Thankyou so much for these stories about such personal details. It’s really
moving and poignant and reminds us that it wasn’t that far away in regards to connections to people who lied through it.

My dad’s parents were in MOD and RAF. My grandad doesn’t before I was born and my Nan never talked about it but loved to 98.

my other grandad who died when I was 8 apparently fought it single handedly at 15 👀😂 i think he was trying not to remember how it really was as lived in a naval area so was always very close to home

Grumpyoldpersonwithcats · 09/05/2025 12:55

@BIossomtoes & @cardibach .
Coincidentally my dad was in radar in the RAF as well - albeit not on the technical side. His job was building 300ft radar towers - the last thing they did before they were captured was to demolish and destroy all the towers they had been building.

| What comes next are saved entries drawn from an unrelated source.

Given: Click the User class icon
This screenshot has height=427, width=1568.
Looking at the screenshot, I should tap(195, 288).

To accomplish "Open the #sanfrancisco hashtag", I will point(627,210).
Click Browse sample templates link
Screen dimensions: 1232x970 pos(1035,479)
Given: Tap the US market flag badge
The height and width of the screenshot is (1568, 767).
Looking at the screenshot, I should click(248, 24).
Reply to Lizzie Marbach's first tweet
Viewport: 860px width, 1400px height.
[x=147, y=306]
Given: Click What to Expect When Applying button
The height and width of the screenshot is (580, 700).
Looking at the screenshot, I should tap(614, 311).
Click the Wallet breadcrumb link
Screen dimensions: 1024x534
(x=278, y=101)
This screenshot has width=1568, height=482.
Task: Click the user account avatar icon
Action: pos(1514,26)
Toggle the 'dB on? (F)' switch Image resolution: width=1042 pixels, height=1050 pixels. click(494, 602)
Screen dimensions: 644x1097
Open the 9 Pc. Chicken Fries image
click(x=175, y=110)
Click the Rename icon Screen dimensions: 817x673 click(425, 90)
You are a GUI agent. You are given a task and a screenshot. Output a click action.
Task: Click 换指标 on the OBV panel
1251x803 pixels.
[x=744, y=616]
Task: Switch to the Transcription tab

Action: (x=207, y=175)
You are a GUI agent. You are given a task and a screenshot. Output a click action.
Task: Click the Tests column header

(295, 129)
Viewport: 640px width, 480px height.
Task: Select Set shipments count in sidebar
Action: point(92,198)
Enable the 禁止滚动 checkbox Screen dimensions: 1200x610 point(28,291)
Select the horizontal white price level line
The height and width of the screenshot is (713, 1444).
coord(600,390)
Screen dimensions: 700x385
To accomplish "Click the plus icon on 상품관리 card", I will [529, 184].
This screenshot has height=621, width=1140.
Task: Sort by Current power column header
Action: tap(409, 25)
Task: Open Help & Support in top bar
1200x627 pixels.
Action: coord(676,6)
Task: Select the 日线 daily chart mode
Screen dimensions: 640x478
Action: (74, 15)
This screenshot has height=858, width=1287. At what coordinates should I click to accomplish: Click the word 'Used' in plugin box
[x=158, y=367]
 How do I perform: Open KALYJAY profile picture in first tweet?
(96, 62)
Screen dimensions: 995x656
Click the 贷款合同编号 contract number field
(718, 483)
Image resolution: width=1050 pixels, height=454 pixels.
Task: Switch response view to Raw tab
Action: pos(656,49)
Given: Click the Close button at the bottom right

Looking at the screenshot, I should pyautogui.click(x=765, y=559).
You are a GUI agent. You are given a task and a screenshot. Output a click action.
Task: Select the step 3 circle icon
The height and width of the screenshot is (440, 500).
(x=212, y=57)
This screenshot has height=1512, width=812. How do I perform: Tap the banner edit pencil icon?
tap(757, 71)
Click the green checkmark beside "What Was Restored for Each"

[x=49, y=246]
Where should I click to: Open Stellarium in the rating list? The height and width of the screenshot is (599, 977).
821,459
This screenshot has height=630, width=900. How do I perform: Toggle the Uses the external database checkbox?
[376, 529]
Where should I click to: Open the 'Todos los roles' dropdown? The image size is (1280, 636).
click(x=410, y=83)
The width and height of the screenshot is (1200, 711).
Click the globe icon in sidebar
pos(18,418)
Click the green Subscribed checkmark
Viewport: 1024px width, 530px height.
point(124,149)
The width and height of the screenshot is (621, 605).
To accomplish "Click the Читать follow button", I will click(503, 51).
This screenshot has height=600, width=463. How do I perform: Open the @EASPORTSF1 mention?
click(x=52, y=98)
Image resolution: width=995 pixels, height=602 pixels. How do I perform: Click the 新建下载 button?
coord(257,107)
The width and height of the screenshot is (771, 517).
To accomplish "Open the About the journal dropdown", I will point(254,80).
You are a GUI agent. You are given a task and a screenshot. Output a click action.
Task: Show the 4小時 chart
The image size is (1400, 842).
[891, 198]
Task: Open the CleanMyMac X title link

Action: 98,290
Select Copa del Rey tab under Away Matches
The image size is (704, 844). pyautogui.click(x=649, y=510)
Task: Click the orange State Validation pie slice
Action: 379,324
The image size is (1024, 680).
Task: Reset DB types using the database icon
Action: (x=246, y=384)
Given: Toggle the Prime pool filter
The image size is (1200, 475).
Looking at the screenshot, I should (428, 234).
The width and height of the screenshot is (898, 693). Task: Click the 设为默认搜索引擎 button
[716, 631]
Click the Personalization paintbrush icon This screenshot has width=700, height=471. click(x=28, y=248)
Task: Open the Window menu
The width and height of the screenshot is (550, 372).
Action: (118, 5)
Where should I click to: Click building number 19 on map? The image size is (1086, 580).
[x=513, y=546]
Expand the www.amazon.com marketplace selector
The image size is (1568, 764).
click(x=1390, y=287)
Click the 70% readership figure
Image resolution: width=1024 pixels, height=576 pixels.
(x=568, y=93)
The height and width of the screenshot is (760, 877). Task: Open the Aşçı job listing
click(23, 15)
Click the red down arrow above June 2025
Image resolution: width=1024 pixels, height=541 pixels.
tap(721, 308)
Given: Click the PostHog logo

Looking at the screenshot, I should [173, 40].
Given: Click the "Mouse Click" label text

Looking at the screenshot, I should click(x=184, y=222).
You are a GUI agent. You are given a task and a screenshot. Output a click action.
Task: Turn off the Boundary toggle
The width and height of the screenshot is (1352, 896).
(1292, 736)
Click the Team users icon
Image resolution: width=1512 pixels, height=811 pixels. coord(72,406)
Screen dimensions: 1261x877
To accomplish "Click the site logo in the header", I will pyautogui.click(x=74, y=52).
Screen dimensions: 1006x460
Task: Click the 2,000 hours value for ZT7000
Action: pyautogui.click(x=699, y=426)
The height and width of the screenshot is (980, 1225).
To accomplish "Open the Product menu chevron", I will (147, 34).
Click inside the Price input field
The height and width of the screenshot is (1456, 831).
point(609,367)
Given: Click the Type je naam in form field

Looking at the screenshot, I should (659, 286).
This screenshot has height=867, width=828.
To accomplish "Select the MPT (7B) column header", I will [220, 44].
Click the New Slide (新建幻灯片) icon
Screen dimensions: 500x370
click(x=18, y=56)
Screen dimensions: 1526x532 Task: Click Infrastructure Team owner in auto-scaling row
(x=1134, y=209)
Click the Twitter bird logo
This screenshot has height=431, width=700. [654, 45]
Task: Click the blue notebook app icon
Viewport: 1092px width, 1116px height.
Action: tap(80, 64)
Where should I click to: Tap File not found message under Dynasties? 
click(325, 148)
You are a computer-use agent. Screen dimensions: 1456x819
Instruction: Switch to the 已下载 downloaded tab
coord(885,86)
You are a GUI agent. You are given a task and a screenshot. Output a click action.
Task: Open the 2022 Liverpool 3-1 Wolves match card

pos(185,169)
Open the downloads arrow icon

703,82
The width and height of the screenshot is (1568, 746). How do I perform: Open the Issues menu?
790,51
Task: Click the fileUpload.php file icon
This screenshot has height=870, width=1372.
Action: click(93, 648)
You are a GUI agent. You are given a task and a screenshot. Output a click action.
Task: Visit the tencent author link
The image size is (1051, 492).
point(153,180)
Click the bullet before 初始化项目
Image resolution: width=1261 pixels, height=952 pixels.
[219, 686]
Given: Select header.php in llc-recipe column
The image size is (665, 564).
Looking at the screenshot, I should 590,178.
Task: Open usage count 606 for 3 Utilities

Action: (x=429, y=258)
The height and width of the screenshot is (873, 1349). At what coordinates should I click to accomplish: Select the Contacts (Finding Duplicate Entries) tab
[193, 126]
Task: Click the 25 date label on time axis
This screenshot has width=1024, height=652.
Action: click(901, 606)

cardibach · 09/05/2025 12:59

It was super top secret tech at the time @Grumpyoldpersonwithcats so well done them!

littledrummergirls · 09/05/2025 14:38

My parents were post war babies, and with df being in the military I never heard many personal stories.
Dh grandad was on the Gosport ferry, though so quite possibly at Dunkirk.

Thank you all for sharing.

countrygirl99 · 09/05/2025 14:43

My maternal grandfather was in a protected occupation so didn't fight but he was an air raid warden in London during the blitz and attempted suicide because of the distress of helping retrieve the bodies of women and children. Dad was just too young, he joined as an apprentice at 15 but didn't see active service until Palestine in '46. His elder brothers all served and 2 were at Dunkerque.

BIossomtoes · 09/05/2025 14:57

My uncle was taken prisoner at Dunkirk so was incarcerated for most of the war. According to my mum he returned a completely different person. His life and my aunt’s were ruined by it.

toooldforbrat · 09/05/2025 15:34

My grandfather in law was conscripted into the Italian army and sent to the Russian front. On the way, somewhere in North Italy he absconded with the aid of a local policeman who looked the other way and made his way on foot back to Southern Italy. He was lucky - not many survived being sent to Russia.